Directions for this task: Reproduce exactly the span of lines beginning at the one with "Where should I" and ending at the last line of the data below, omitting pictures.

╭──

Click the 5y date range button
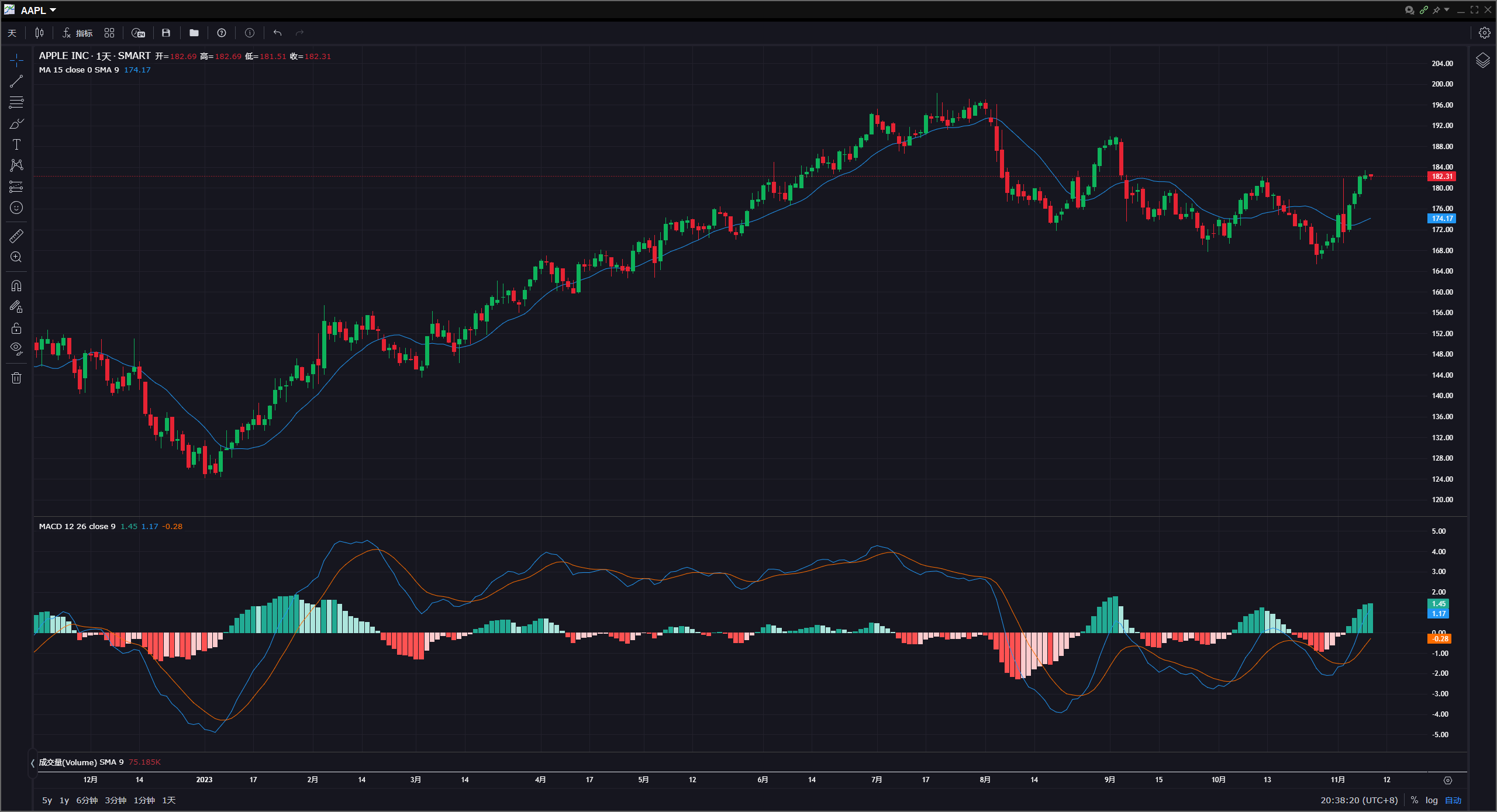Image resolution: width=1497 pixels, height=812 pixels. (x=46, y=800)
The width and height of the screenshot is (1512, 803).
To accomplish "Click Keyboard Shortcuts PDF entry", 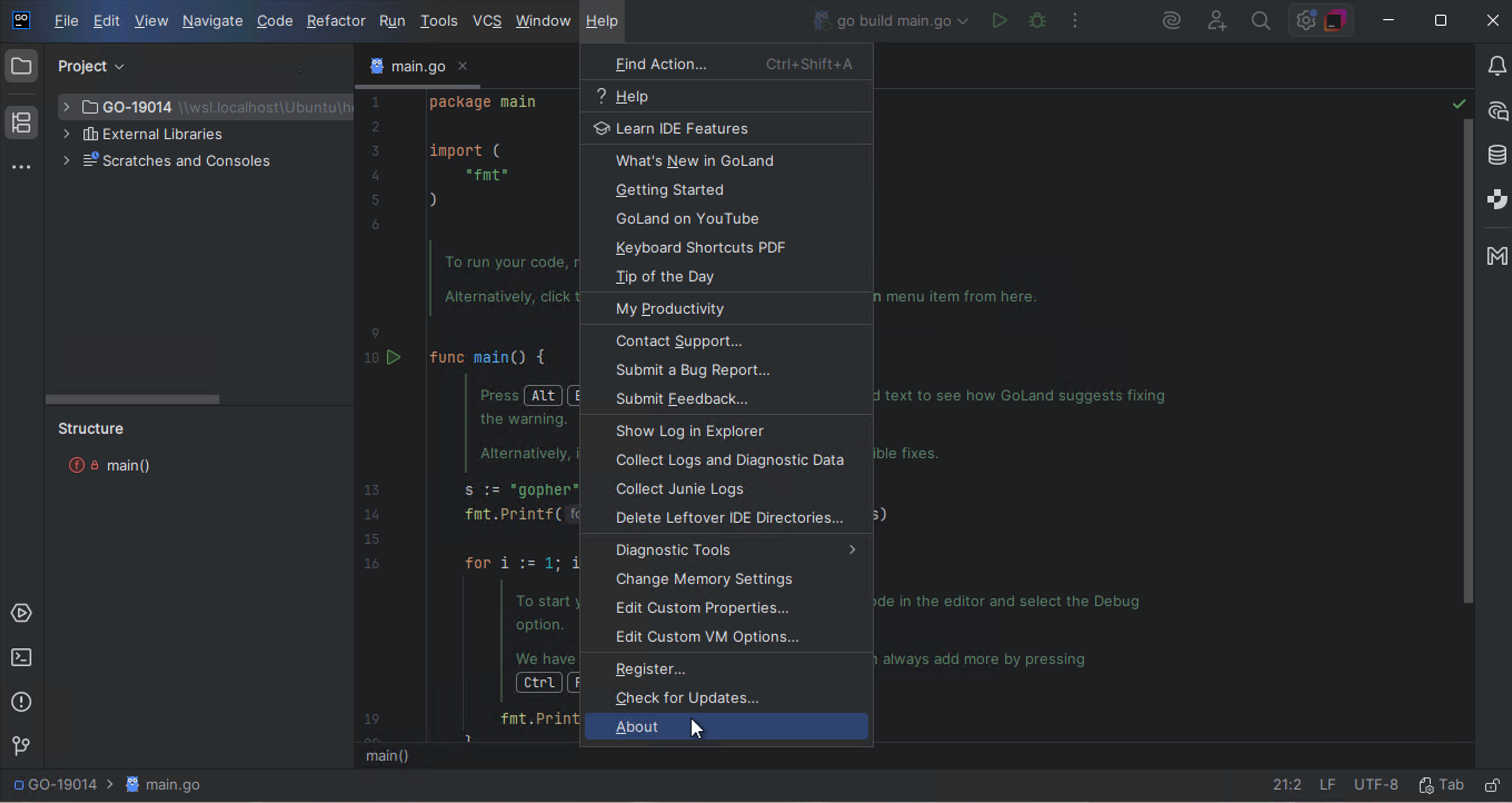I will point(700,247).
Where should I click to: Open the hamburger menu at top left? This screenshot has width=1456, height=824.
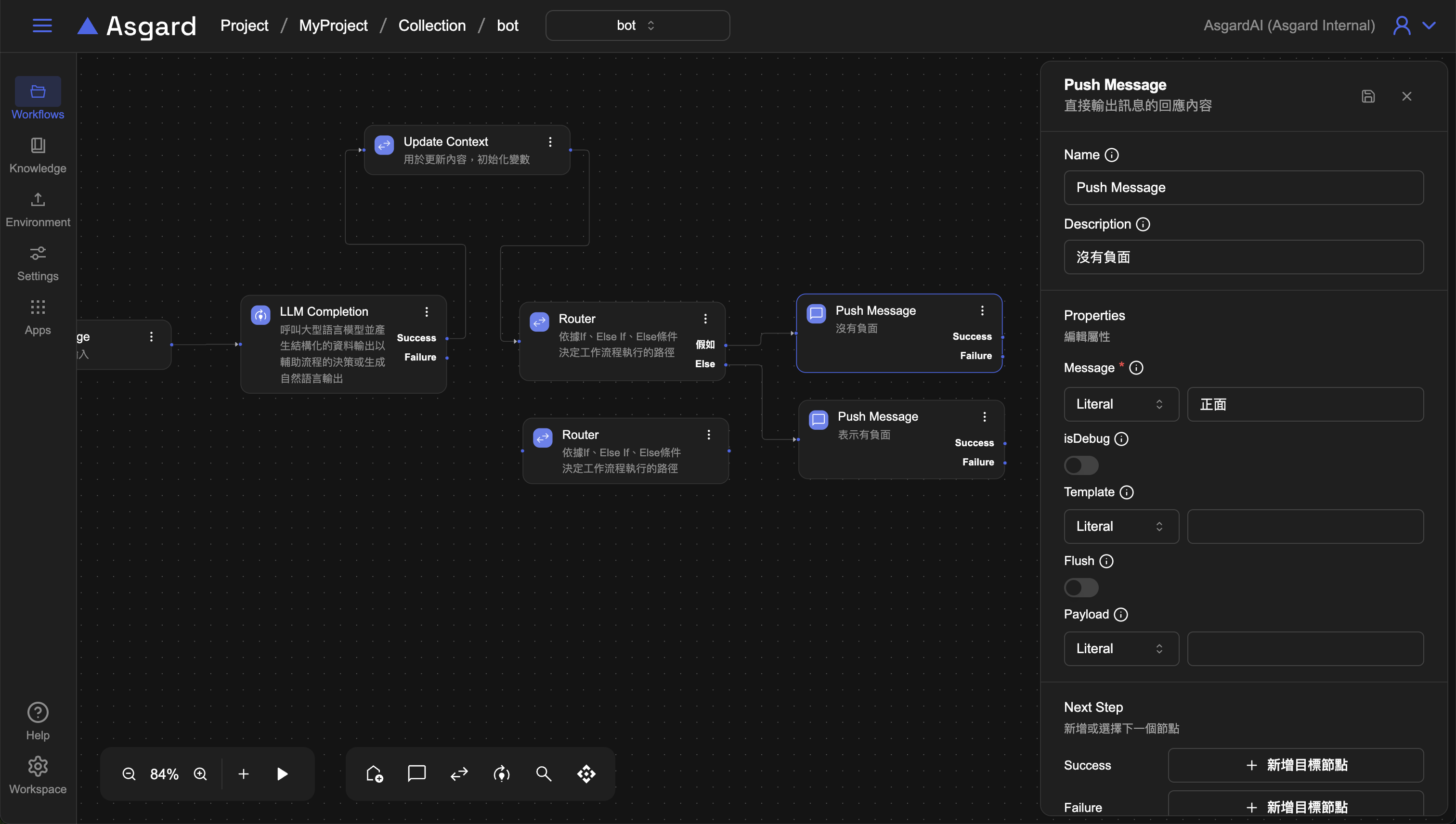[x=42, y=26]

╰──

Final answer:
Where should I click to: Open the hamburger menu at top left? This screenshot has width=1456, height=824.
[x=42, y=26]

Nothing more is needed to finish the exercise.